In the mid-’90s, while working as general counsel for a marketing and sales service business, Gjon Nivica Jr. noticed how externally focused this group was in respect to the services provided to customers. Realizing a similar concept in which in-house lawyers really provide a service to their in-house customers, Nivica thought, “Why wouldn’t we use the same principles they are using, and flip it inside the company?” Nivica is senior vice president and general counsel for Celanese Corporation, a Dallas-based chemical engineering and manufacturing company. He has used this strategy, which he now calls “analogy strategy,” to increase efficiency and innovation in the law department at Celanese.
The Philosophy Behind Analogy Strategies
Nivica’s innovation-by-analogy strategy is the concept of looking outside of the company for great ideas. Analogy strategy finds successful resources, approaches, products, and paradigms within contiguous markets and industries that can translate into ideas and solutions that will drive efficiency within the innovation process. “We look outside of the four walls of our function and outside the company as a means to find solutions as in-house lawyers for our internal customers,” Nivica says.
The point is to go beyond a mere “copy-cat” strategy, which is designed to solve the same problem in essentially the same way, and beyond the process of benchmarking, where there is generally only refinement of something you are already doing. “Innovation by analogy requires an additional kind of synthetic step where you have to look beyond the current solutions that exist for your industry to see analogous solutions that actually get at the root of your customers’ needs and desires” says Nivica.
Implementing the Concept of Innovation
This approach begins with the “pragmatic and necessarily humble premise that some of the best solutions to address a customer need have already been implemented in some form and industry outside of your company,” says Nivica. The first step is to identify the target audience’s wants and needs. It is important to not only listen to customers, but to see how they use the product. Customer feedback can then be refined into patterns and themes with the application of functional experts’ insights of the marketplace. Then, functional experts can develop the specifics of a solution and move into action to deliver and satisfy the customer.
Celanese Corporation’s development of their internal website, called Keys to Contracting, shows the process in action. The site, modeled after the one for WebMD, makes pertinent resources readily available to clients. Available information includes standard forms, an explanation of terms, negotiating strategies, frequently asked questions, and training materials. The objective was to create accessible, high quality, and easy-to-use content, which increases the sophistication level of the sales and procurement teams, allowing them to do more for themselves. “In some respects, it is not so different from the introduction of kiosks at airports,” Nivica says. “There you had some of the work of the airlines essentially outsourced to the customer, but in a way that the customer actually prefers, because it was faster and easier.”
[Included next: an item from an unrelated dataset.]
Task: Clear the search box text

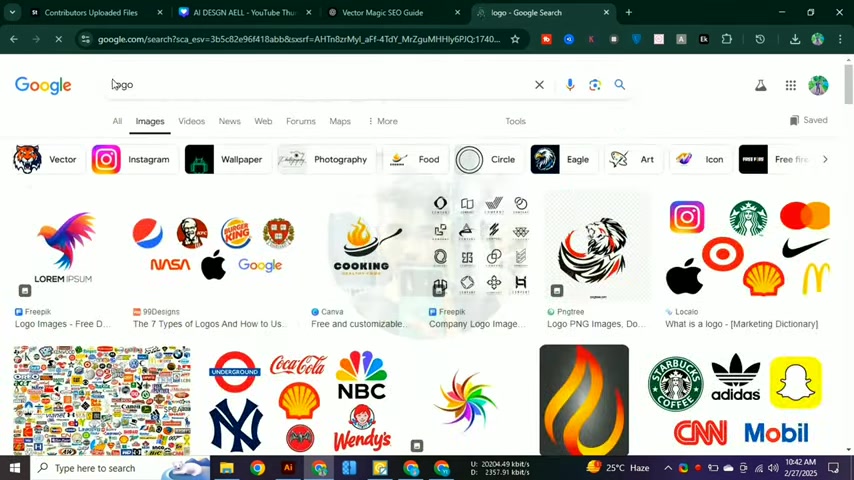Action: point(539,85)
Another successful analogous practice resulted from one of the first assignments given to Nivica—revising Celanese’s code of conduct. Modeled after retail marketing, the goal was to create visually engaging content, reduce word count, reword the legalese, and cover more topics practically. “We were trying to help support a culture, not create the world’s finest warranty disclaimer,” Nivica recalls. “It has to be engaging to strike a personal note.”
Nivica has his eye on other innovations that will improve Celanese’s legal team. “Think about ‘push’ advertising generally when coupled with mobile devices,” he says. “Why can’t legal content be delivered like that—proactively providing short, relevant bursts when and where you need it? That would be innovative for our space.”